News / / 22.08.12

LIARS

Even by Liars’ standards, their sixth record WIXIW is a bolt from the blue.

Liars’ Aaron Hemphill lies prone, unconscious, in the back of an unmarked laundry van. Cellophane pulled across his face, his shock of white blonde hair is pressed tightly against his head, limbs bound. Alongside him, similarly trussed up, lies the band’s rangy vocalist Angus Andrew and drummer Julian Gross, the trio having been accosted by the vehicle’s seemingly inconspicuous driver. The scene is soundtracked by a bubbling, bleary, engrossing electronic backing. It’s the music video for No. 1 Against The Rush, the first single from Liars’ sixth album, WIXIW. Two years ago, Andrew could be found alone in a dinghy drifting in a vast sea, barraged relentlessly by a tidal wave of rocks; three years previous he was driving a muscle car wildly through a barren desert as an endless beam of white light spewed from his mouth. When it comes to dropping a new record with a resonant thud, Liars know what they’re doing.

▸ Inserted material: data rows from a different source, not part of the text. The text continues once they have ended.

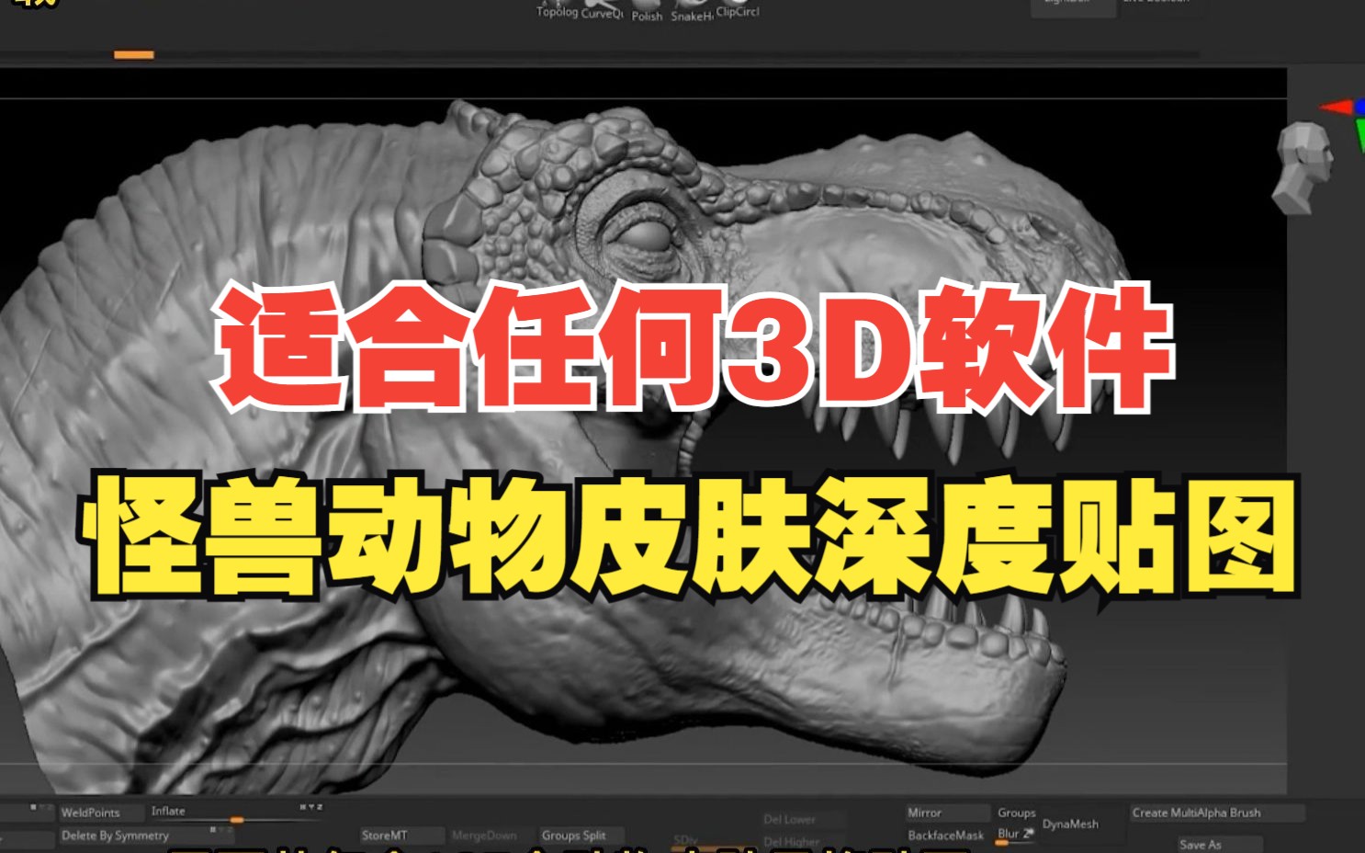Adjust the Blur slider value

coord(1012,832)
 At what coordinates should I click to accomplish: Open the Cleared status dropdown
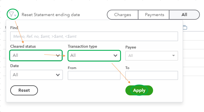(35, 55)
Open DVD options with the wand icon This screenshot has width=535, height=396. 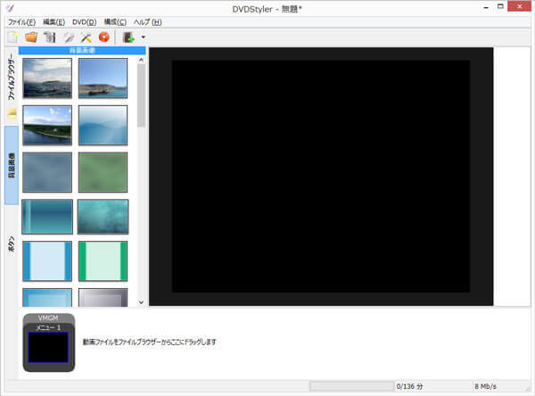(x=69, y=37)
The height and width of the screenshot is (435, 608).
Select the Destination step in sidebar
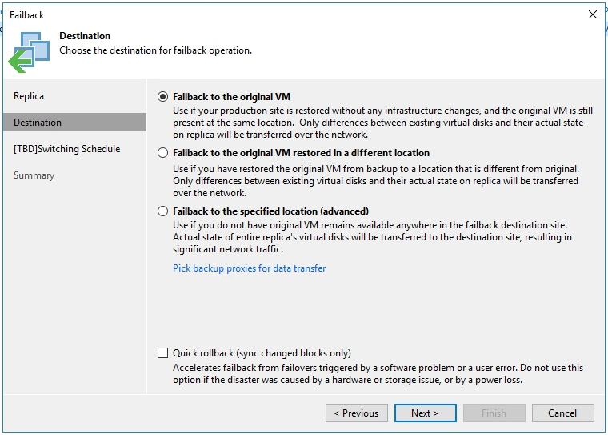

Since early this year a steady, curiosity-tweaking stream of video clips have dribbled onto Liars’ website. Building over time, a gradual mesh illustrating the assembly of the record has revealed itself. The videos display a band falling in love with a process, discovering, exploring, pushing themselves and celebrating their difference. These are tens of fascinating creative bursts in themselves, in turn capturing the method behind the record. Some of the footage of the band accumulating unusual samples is fabulously eccentric; an apple being plugged in and eaten, an electric razor left alone to clatter on a table, the distinctive hum and clang of a halogen light; fluid dripping onto foil from a height; a microphone encased in ice, attached to a broom or simply dragged along the road. God knows how long this collecting process went on, and god knows how many of these sounds were used, but it’s clear these steps were integral to the creation of WIXIW.

Multi-instrumentalist Aaron sees these videos as key to the band’s interaction with their audience: “It’s a fairly new standard with the internet, how bands or artists interact with fans via these new media of communication. I think really it was exciting for us to find our footing in this world.” But plenty of artists manage to maintain fan interaction without going to such lengths? “For us, we like to maintain an element of mystery, so the record is open for interpretation. We love to have a connection with the people who listen to our records or are interested in our band, but we also don’t want to dictate how people interpret things.”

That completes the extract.